Top of Source material
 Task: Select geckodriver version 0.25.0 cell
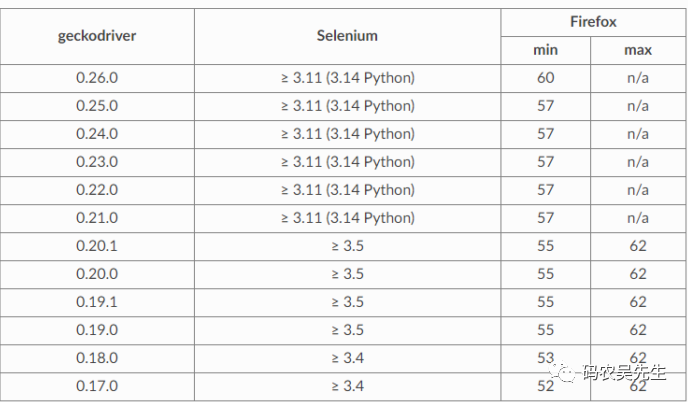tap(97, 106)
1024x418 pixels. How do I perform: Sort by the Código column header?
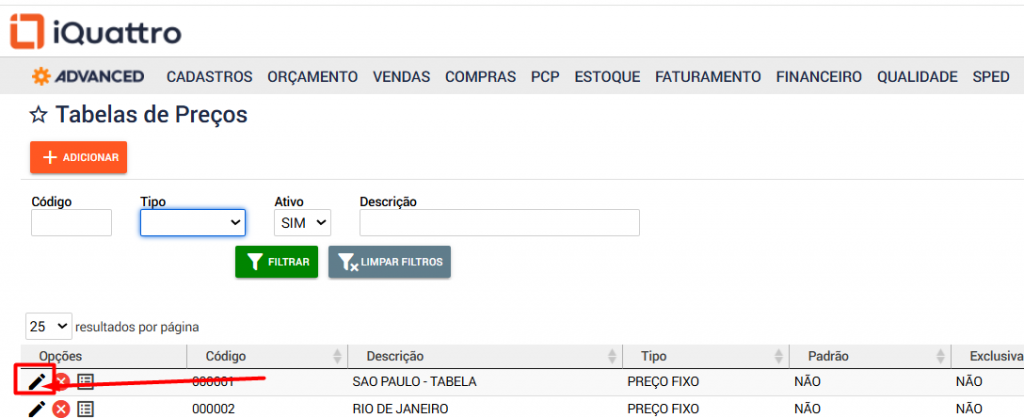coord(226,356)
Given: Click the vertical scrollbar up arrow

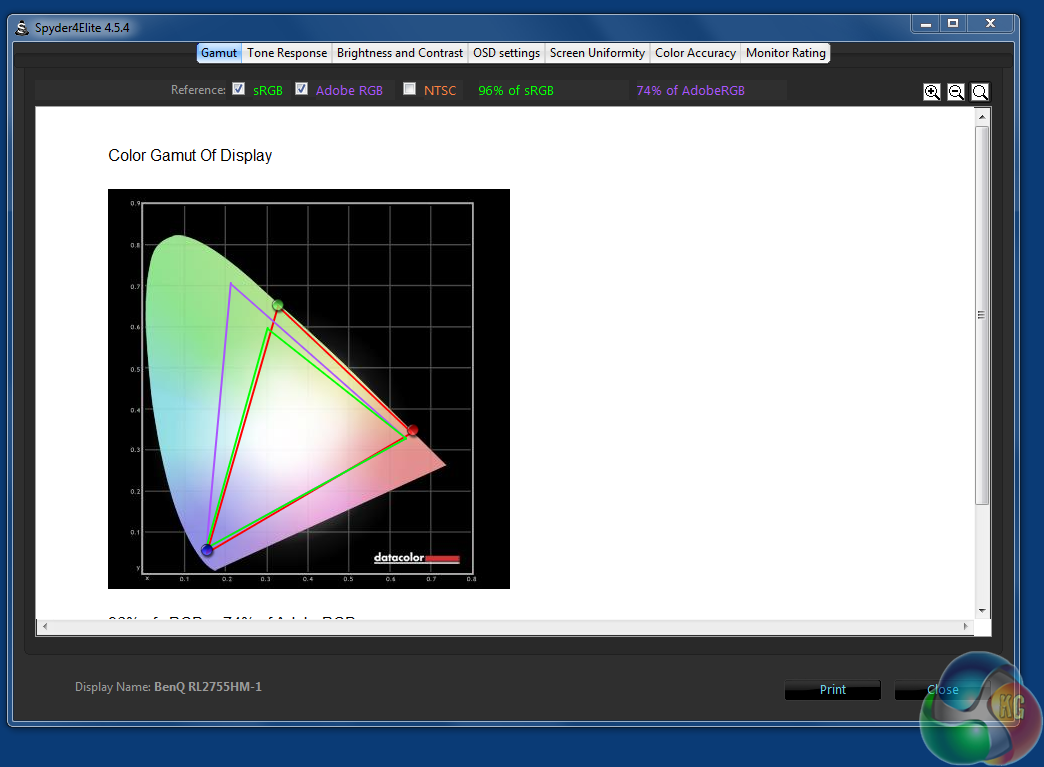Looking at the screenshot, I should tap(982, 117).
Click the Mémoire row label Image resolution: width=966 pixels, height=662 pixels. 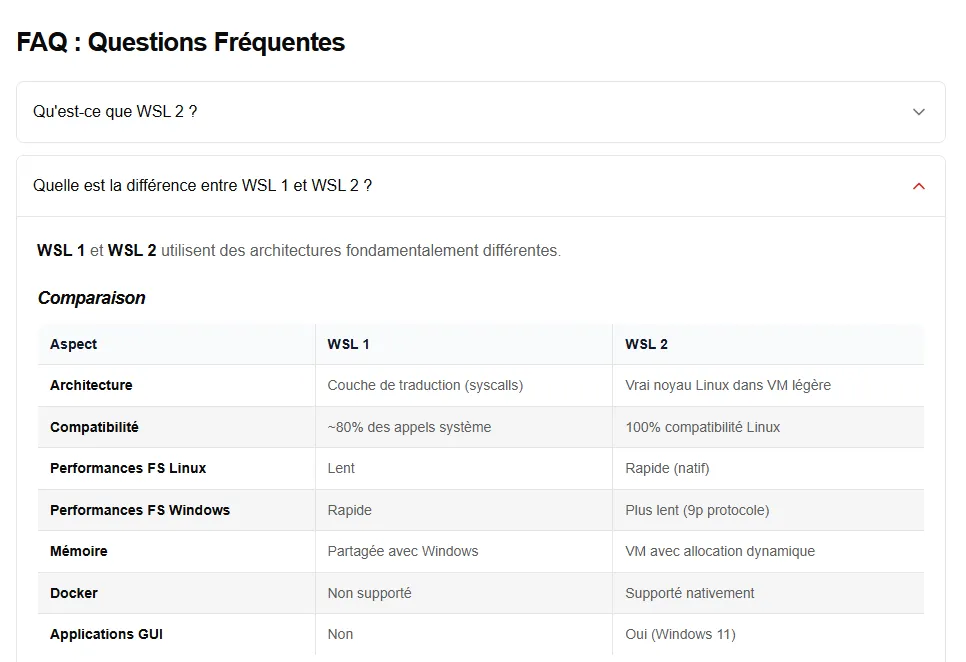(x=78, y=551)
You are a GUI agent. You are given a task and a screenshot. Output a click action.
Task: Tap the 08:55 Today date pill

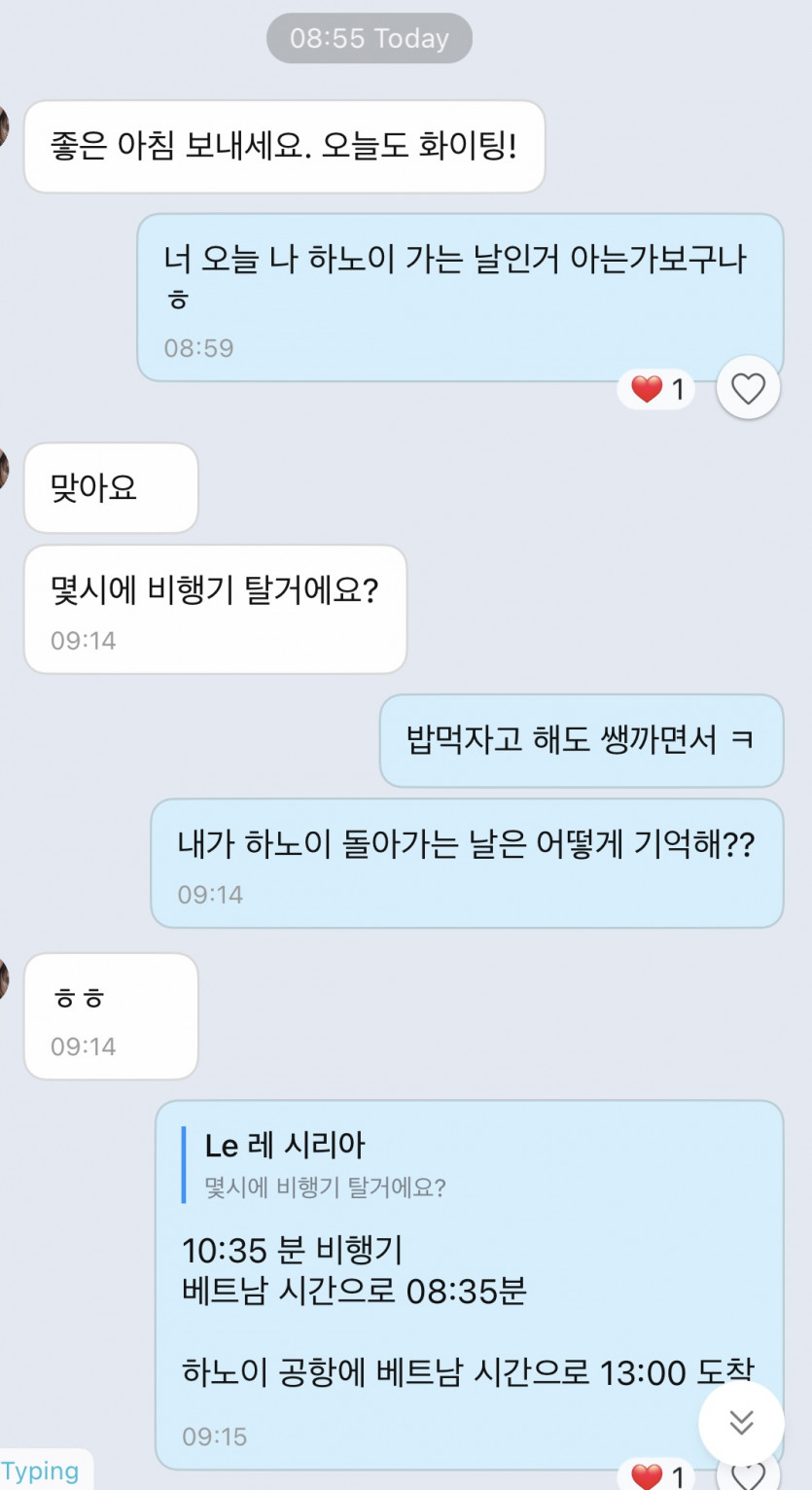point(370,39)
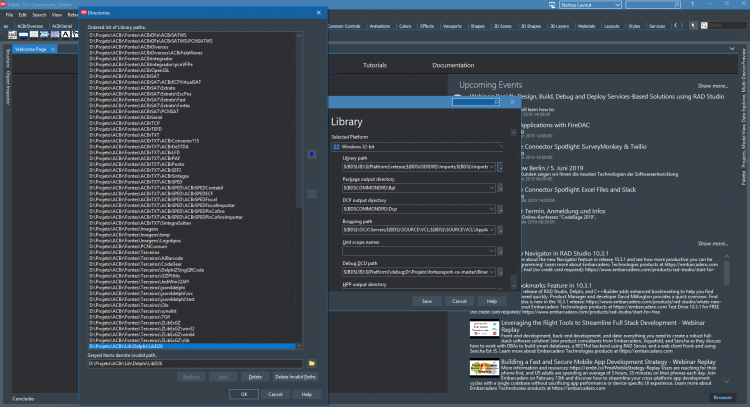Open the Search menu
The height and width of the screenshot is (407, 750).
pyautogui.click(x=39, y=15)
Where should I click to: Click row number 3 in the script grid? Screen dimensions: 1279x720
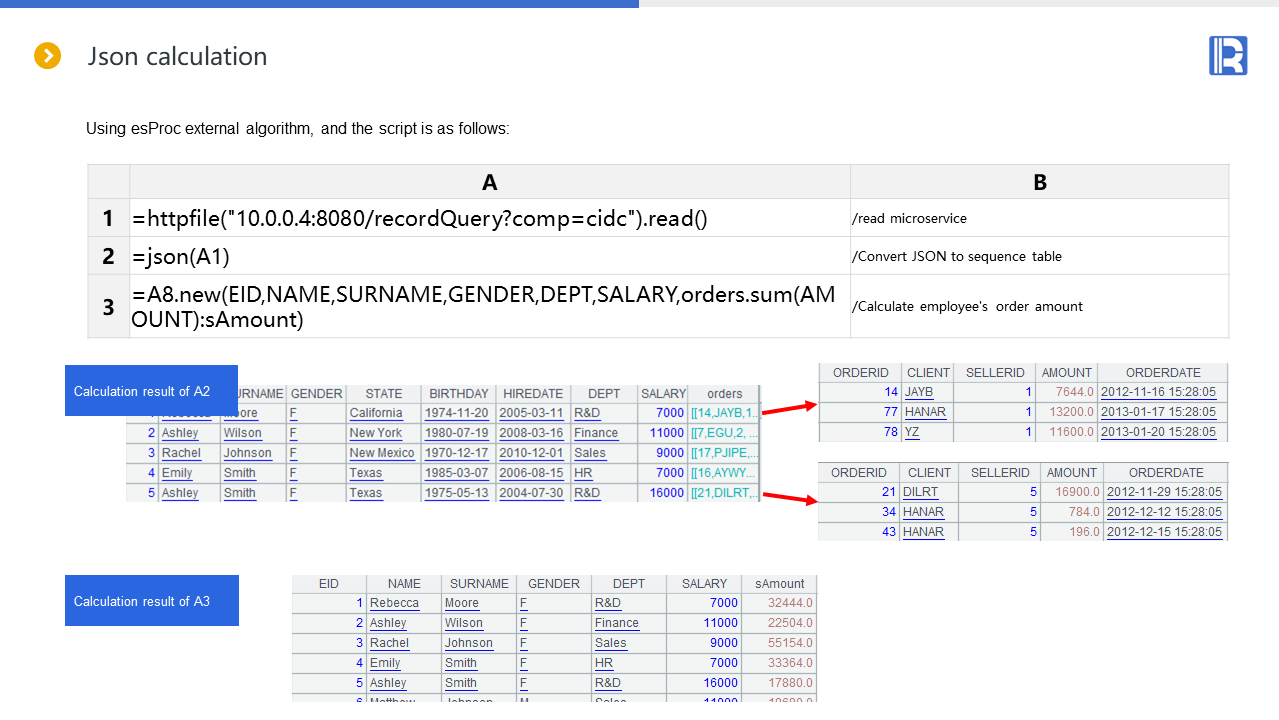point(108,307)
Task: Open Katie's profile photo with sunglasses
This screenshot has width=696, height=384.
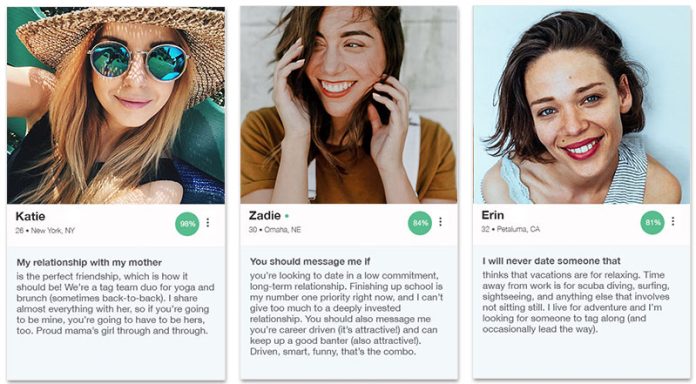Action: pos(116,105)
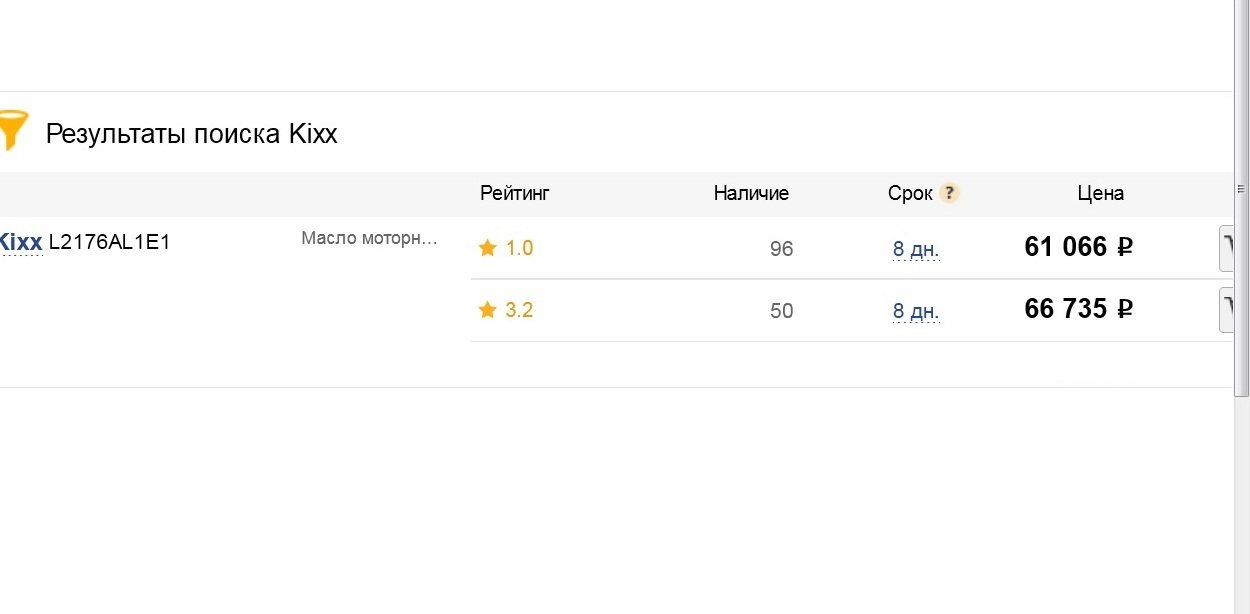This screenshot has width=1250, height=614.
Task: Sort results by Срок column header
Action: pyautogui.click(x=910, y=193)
Bottom of Source material
* _Action item_
Repeat exactly and only the lines from the one holding "Task: Open Katie's" through the final line of the entries; no pictures.

* _Task answer_
Task: Open Katie's profile photo with sunglasses
This screenshot has width=696, height=384.
Action: pos(116,105)
This screenshot has width=1250, height=614.
Task: Sort results by Срок column header
Action: pyautogui.click(x=910, y=193)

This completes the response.